Saved data entries:
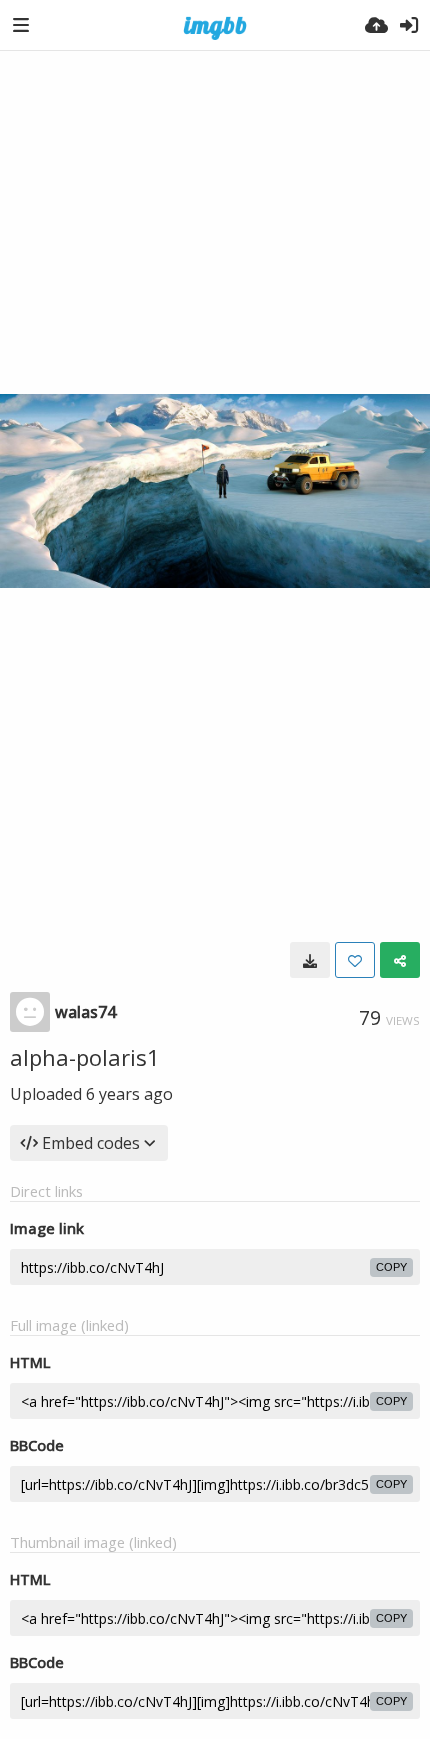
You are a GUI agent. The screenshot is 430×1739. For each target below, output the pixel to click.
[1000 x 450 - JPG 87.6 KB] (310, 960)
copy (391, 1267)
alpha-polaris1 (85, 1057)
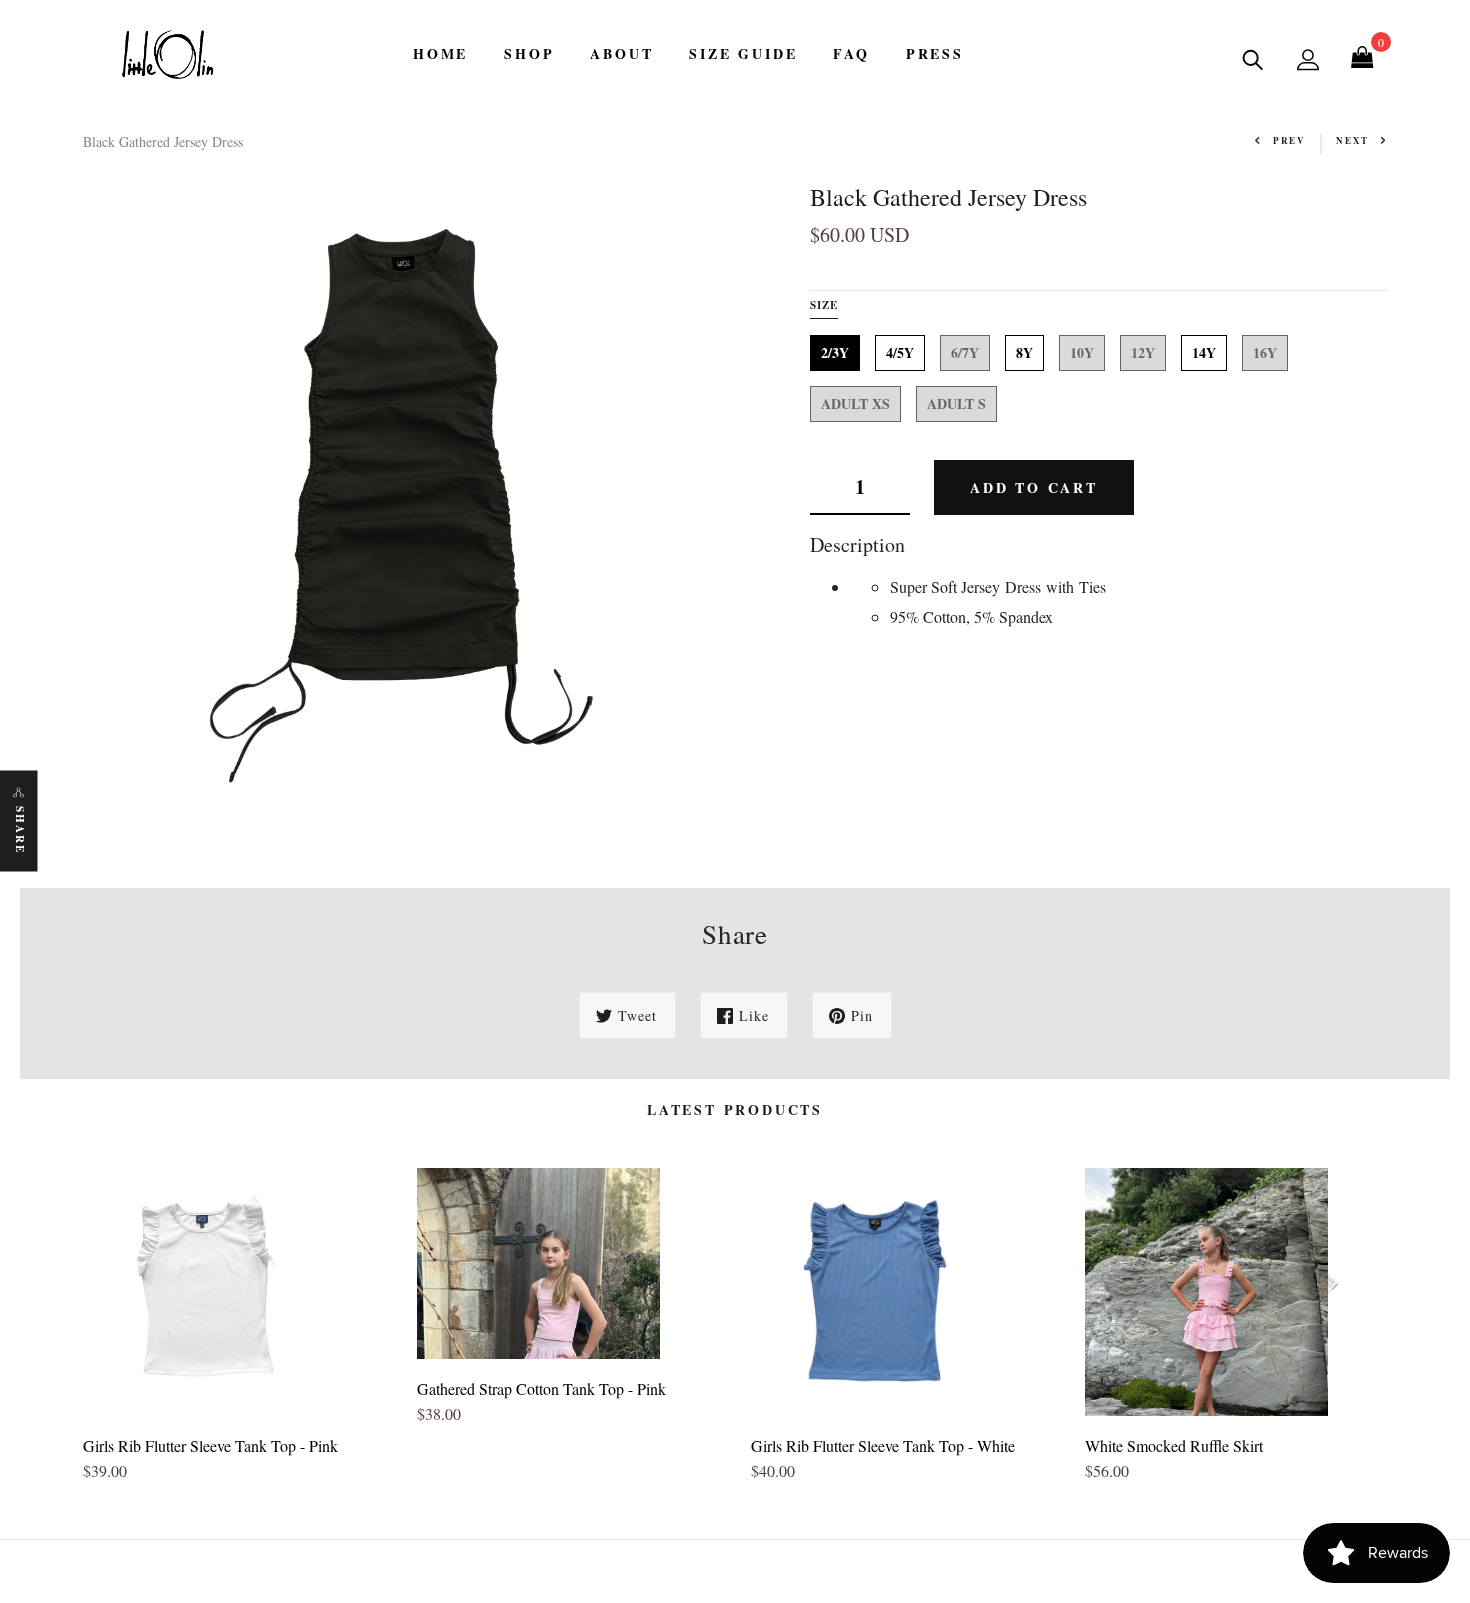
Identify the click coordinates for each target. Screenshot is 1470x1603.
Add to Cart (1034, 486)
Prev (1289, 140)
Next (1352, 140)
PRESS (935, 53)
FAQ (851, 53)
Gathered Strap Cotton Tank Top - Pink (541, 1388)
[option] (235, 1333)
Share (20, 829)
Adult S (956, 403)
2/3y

**Exercise details**: Since the pictures are not wanted, copy only the text of the records above, exactly.

**Result**:
You are a GUI agent. The screenshot is 430×1739. For each target below, output the pixel to click.
[1000 x 450 - JPG 87.6 KB] (310, 960)
copy (391, 1267)
alpha-polaris1 (85, 1057)
Identify the click coordinates for each target. Screenshot is 1470x1603.
Add to Cart (1034, 486)
Prev (1289, 140)
Next (1352, 140)
PRESS (935, 53)
FAQ (851, 53)
Gathered Strap Cotton Tank Top - Pink (541, 1388)
[option] (235, 1333)
Share (20, 829)
Adult S (956, 403)
2/3y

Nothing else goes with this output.